From OpenBiotech Website / FAQ: http://www.openbiotech.com/category_s/1821.htm


Aren’t you going to completely destroy closed-source companies’ business model?
We do think that the proprietary reagent industry managed to come into existence largely because so far, there were no open source players. After all, why would anyone buy products that they can’t make more of, with severe use restrictions, and pay extra for the privilege? When similar products are available in equally good or superior quality, in a form that can be copied, with no restrictions, and cost much less, then the proprietary business model will simply stop making sense.

It is not our intention to harm anyone’s business. We hope that these companies will adapt, ultimately acquire our open source DNA sequences and begin competing on manufacturing the same products. This will result in a business landscape where the key competitive trait stops being how well you keep your secrets, and starts being how efficiently you can make quality products. In the end, the main beneficiaries will be the world’s scientists and therapy developers, and with them, all of humankind.

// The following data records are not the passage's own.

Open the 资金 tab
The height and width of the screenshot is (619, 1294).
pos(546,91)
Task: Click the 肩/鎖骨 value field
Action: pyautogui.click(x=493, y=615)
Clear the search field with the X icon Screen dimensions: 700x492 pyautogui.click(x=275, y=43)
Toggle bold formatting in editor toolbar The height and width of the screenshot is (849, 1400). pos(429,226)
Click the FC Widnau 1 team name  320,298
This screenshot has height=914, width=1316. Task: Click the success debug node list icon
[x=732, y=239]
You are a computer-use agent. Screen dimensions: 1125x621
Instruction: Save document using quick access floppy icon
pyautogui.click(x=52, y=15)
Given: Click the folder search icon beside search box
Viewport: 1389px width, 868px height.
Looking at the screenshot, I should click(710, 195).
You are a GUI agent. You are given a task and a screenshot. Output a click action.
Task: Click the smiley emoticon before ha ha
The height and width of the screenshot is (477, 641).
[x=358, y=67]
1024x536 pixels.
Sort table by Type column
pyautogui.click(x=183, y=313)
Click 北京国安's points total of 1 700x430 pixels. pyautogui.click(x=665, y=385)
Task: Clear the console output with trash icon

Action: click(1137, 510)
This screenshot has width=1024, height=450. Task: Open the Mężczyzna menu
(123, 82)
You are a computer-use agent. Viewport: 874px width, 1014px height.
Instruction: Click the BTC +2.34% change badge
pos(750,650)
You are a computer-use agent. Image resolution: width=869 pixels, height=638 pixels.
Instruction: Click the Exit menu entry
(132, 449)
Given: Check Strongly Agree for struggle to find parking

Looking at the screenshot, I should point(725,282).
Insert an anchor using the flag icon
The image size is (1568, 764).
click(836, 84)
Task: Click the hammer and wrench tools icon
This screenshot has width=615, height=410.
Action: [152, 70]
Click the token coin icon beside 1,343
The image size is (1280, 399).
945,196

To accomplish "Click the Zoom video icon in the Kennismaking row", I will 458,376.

Isn’t open source unprofitable?
Open source principles did indeed build a reputation of being unprofitable, largely due to the experience in software development. Any given piece of software can be copied indefinitely many times, for free, with zero skill required. Why would I pay for a piece of software, when its creator encourages me to legally copy it? Thus, it is at least a legitimate question how to make money in open source software.
In biotechnology, it is different. With access to the necessary DNA, biological sequences and objects can be copied, and doing so is much cheaper than, say developing a new sequence. However, it still does require some work, and significant technical expertise, to scale production, purify, characterize and fully validate the resulting biological products.

We find the situation more than sufficient to build a sustainable, innovative organization.

Why are you doing it?
We started primarily because we want open source biotechnology tools to use ourselves. We are a team of young scientists with a background in regenerative medicine. In trying to start our first regenerative medicine company, we perceived the use restrictions and, for lack of a better word, obscene profit margins seen in contemporary research tools products as extremely frustrating. So we set out to make our own research tools. In doing so, we were able to free ourselves from many types of use restrictions, remove most of the cost of doing our own research, and continue our work in regenerative medicine. But we also realized that we cannot make regenerative medicine happen all by ourselves. We decided to make our tools fully open source, and offer them to the world, so that other groups can join in the same benefits.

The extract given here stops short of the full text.